I’ve found some fleeting references to the IMP’s onboard RTC. But all I can really determine is that there is an RTC, and it’s used to populate the time() and date() functions with “one-second resolution”.
I need a sub-second accurate RTC and I assume the imp RTC is actually more accurate than +/- 1 second. Is there any way to access this underlying resolution? Also, how does time get set initially? Does the IMP communicate with an NTP server somewhere? Does it re-sync periodically, or can I trigger a re-sync?
The RTC hardware is actually only 1s resolution in the STM32. This gets set at boot and resynced periodically (every ~10 mins as I remember) but again only to second resolution. Sync is with our servers which are ntp-synced.
Obviously you can do ensure the 1s is lined up perfectly with actual second ticks, but we don’t do that yet. That, along with at least some improvement on time setting accuracy (unlikely to be ntp-grade) is on the to-do list.

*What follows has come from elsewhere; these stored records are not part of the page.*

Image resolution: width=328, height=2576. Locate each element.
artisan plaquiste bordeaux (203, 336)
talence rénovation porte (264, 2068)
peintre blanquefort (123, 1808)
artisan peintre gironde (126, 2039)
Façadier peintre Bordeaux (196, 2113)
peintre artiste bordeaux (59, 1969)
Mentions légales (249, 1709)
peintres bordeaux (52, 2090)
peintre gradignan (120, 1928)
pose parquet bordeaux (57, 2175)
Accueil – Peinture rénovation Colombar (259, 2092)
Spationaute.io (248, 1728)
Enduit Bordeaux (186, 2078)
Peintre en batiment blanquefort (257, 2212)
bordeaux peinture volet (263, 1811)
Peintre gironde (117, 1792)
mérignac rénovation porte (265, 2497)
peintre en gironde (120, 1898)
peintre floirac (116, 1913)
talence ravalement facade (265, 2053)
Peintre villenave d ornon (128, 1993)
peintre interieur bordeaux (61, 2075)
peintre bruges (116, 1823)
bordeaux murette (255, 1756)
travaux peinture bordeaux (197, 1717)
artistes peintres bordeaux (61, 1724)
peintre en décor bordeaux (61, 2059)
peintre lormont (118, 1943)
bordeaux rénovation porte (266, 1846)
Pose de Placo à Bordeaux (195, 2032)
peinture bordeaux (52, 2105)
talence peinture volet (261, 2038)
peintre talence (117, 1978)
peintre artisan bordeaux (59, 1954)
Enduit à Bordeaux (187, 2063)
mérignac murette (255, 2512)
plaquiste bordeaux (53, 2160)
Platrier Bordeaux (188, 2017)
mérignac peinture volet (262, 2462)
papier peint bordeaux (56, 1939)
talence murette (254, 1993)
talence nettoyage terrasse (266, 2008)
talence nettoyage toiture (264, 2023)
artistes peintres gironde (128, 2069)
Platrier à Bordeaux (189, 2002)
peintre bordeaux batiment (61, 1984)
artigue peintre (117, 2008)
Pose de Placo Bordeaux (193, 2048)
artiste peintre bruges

The agent servers run NTP and their time is both accurate and precise (date().usec is precise to 1us, and probably accurate to ~1ms). The imps themselves currently don’t run NTP, so their time is neither (precise to 1s, accurate to 1-2s). If you need better accuracy than that in the imp, your best bet might be to look into radio time modules and/or an external RTC (but sub-second RTCs seem hard to find). Note that without an external RTC, neither NTP nor radio time can provide accurate time immediately after power-on.
The imp003 module, unlike imp001 and imp002, has an RTC with (effectively) 1/256s precision.
If you only need precision, not accuracy, then you could use time() once at startup and treat it as an offset for the hardware.millis() timer. The crystal timebase for hardware.millis() is less good than the RTC timebase (but not terrible: 30ppm IIRC, that’s a few seconds per day). Note that this technique is not monotonic: it can give the same answer twice if the imp wakes from deep sleep twice during the same RTC second.